◆ **Try it**:
Beneath this sentence is a listing. Return its lines from the one containing "Task: Run this Agent node with play icon" through the last, exactly, and omit the pictures.

◆ **Data for this task**:
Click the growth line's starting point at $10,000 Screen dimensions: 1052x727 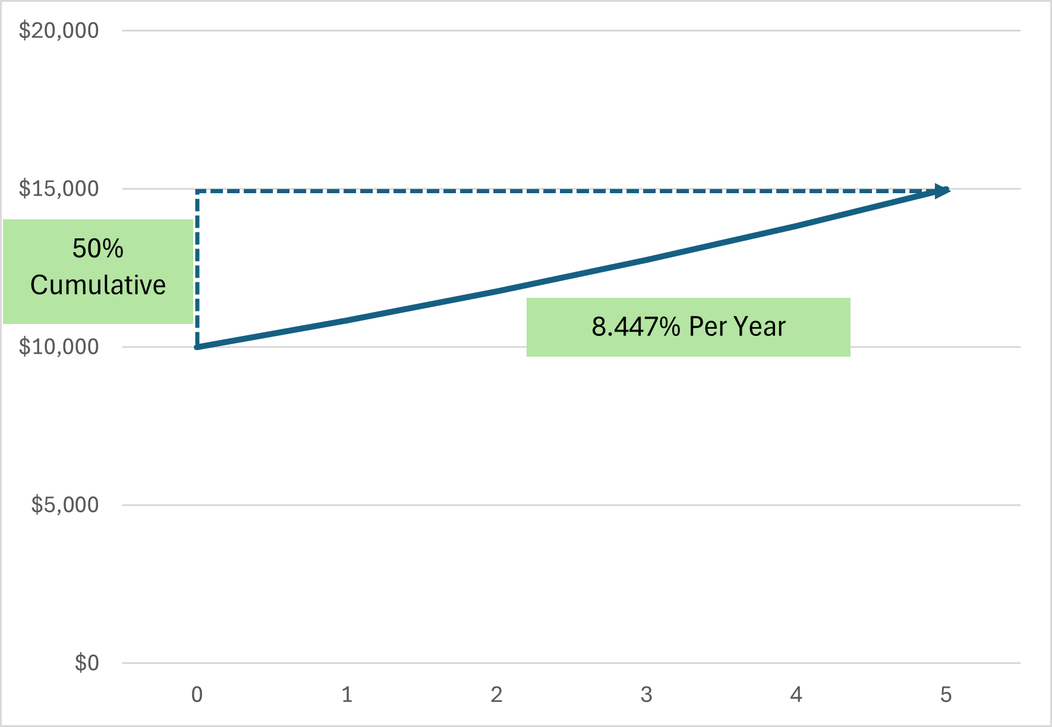click(198, 347)
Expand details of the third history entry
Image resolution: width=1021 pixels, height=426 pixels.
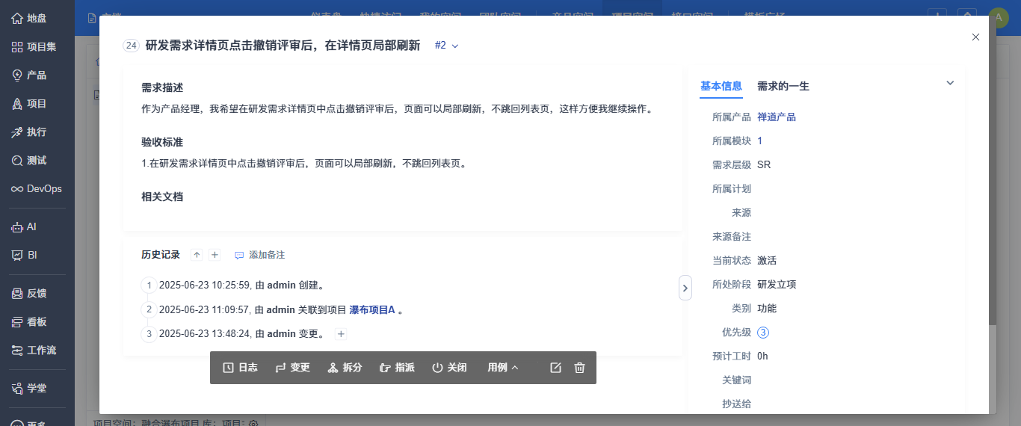click(x=341, y=334)
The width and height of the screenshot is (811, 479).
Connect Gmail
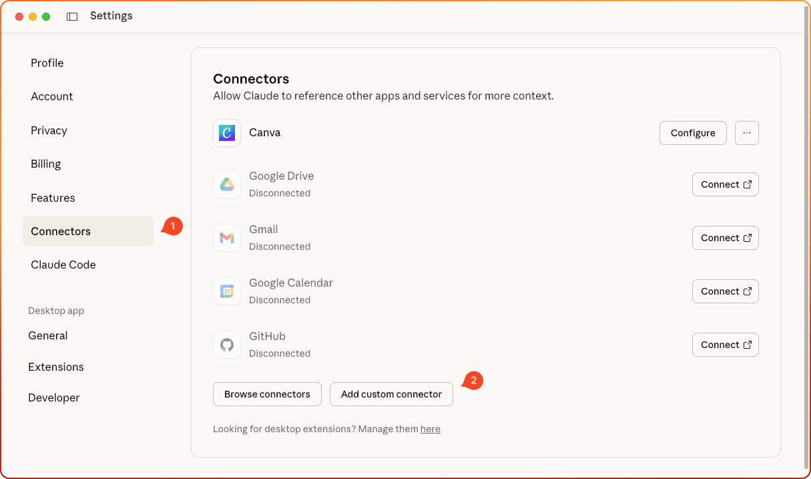[x=725, y=238]
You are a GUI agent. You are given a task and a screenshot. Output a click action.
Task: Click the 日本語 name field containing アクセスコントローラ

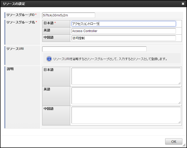[x=123, y=24]
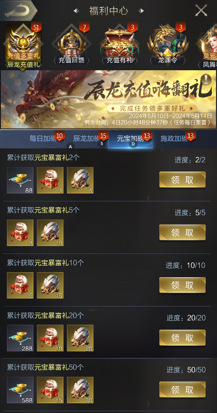Claim reward for 元宝暴富礼5个

pos(182,233)
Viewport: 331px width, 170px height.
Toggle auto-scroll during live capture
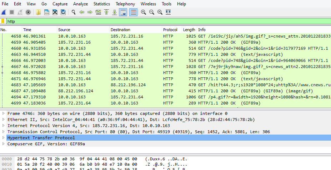123,12
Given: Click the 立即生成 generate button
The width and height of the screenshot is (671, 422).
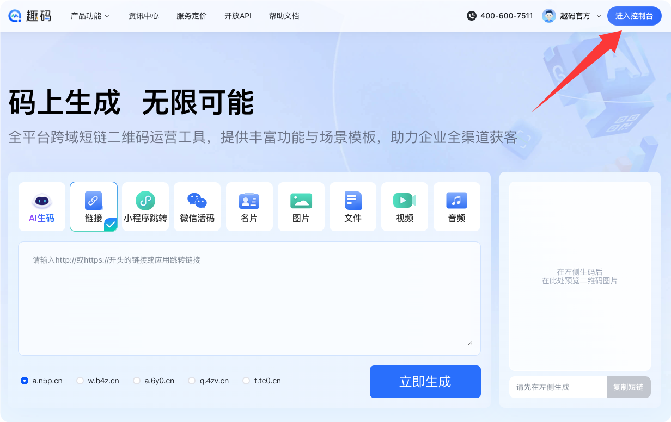Looking at the screenshot, I should click(425, 382).
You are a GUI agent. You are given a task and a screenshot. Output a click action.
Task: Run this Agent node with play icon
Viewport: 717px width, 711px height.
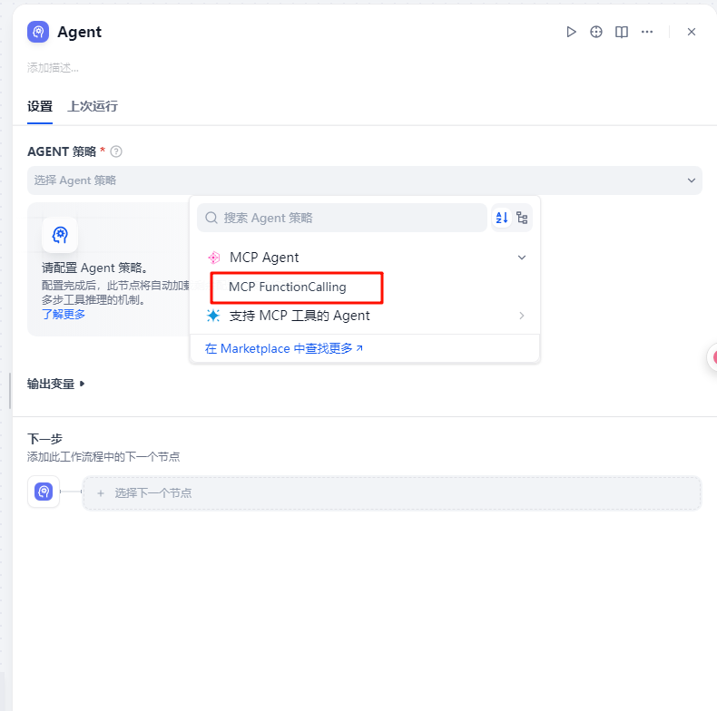tap(571, 32)
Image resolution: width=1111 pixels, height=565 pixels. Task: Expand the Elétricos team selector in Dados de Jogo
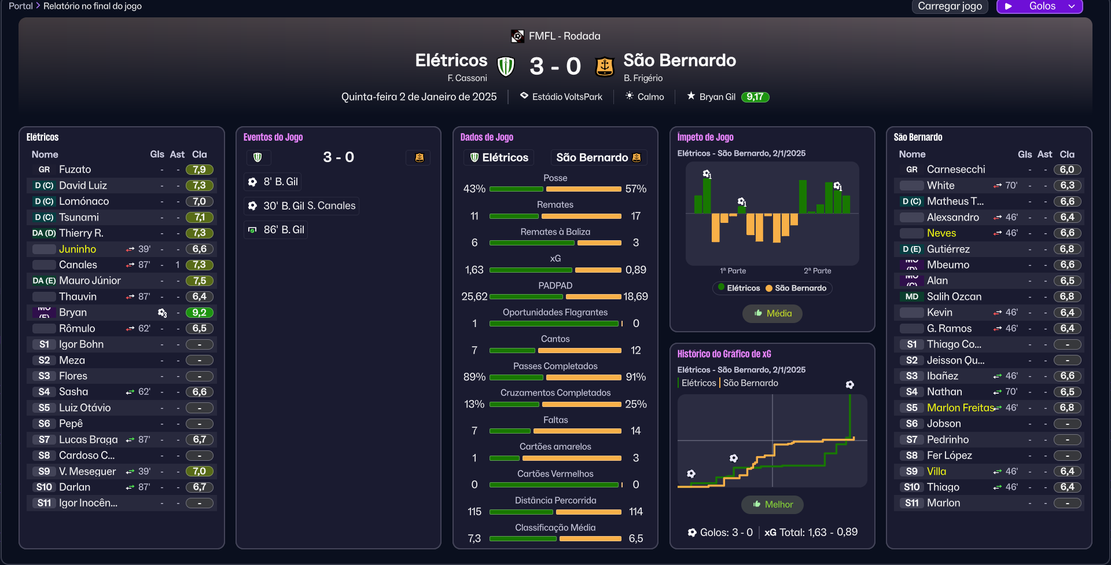point(499,157)
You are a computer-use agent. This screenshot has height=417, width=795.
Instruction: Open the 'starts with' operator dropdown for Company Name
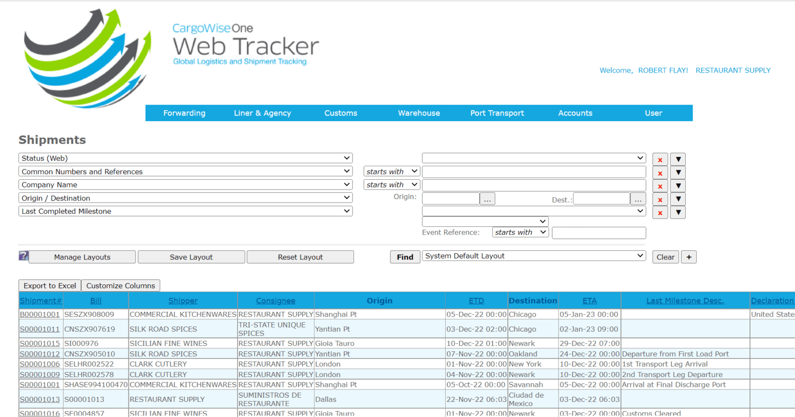click(x=391, y=184)
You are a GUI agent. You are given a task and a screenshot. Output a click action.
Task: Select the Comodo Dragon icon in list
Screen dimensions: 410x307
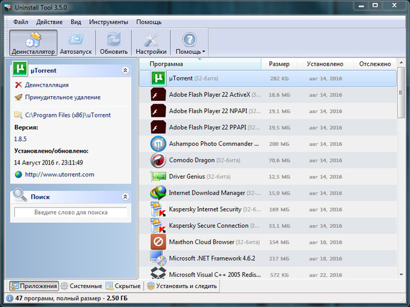pyautogui.click(x=158, y=160)
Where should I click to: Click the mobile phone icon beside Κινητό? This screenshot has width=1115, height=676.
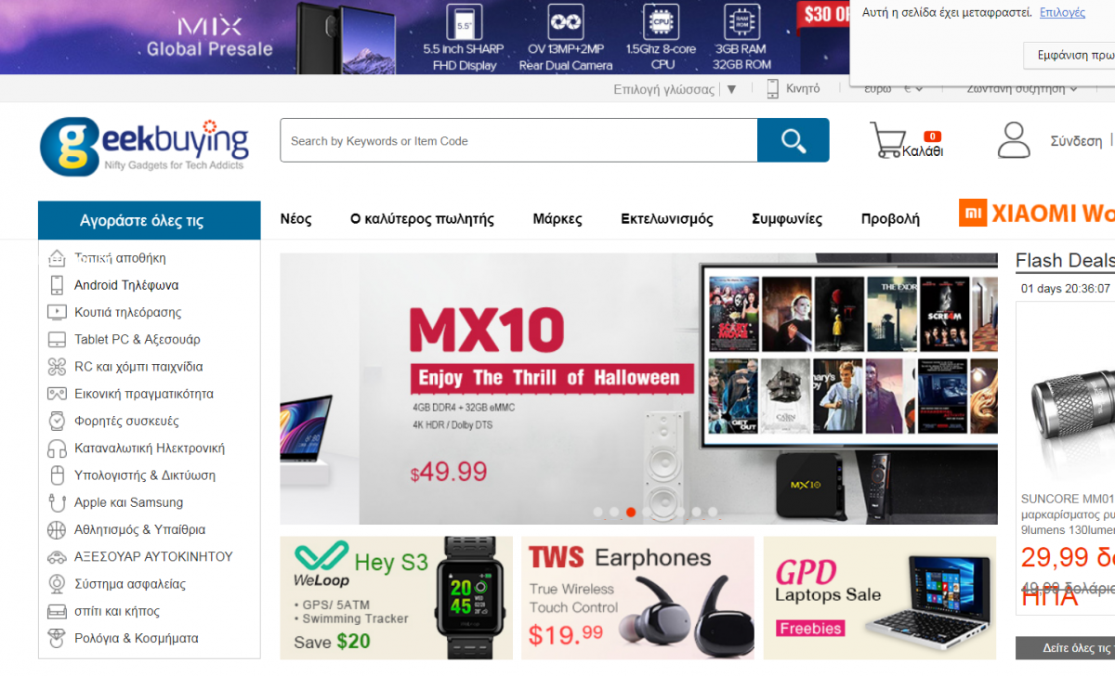[x=773, y=89]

◆ **Answer box**:
Task: Run this Agent node with play icon
Viewport: 717px width, 711px height.
tap(571, 32)
Image resolution: width=1111 pixels, height=565 pixels. Task: Expand the Elétricos team selector in Dados de Jogo
point(499,157)
You are a computer-use agent. This screenshot has height=417, width=795.
Instruction: Open the 'starts with' operator dropdown for Company Name
click(x=391, y=184)
You are a GUI agent. You are given a task and a screenshot. Output a click action.
Task: Select the Comodo Dragon icon in list
Screen dimensions: 410x307
pyautogui.click(x=158, y=160)
Where should I click to: Click the mobile phone icon beside Κινητό? This screenshot has width=1115, height=676.
[x=773, y=89]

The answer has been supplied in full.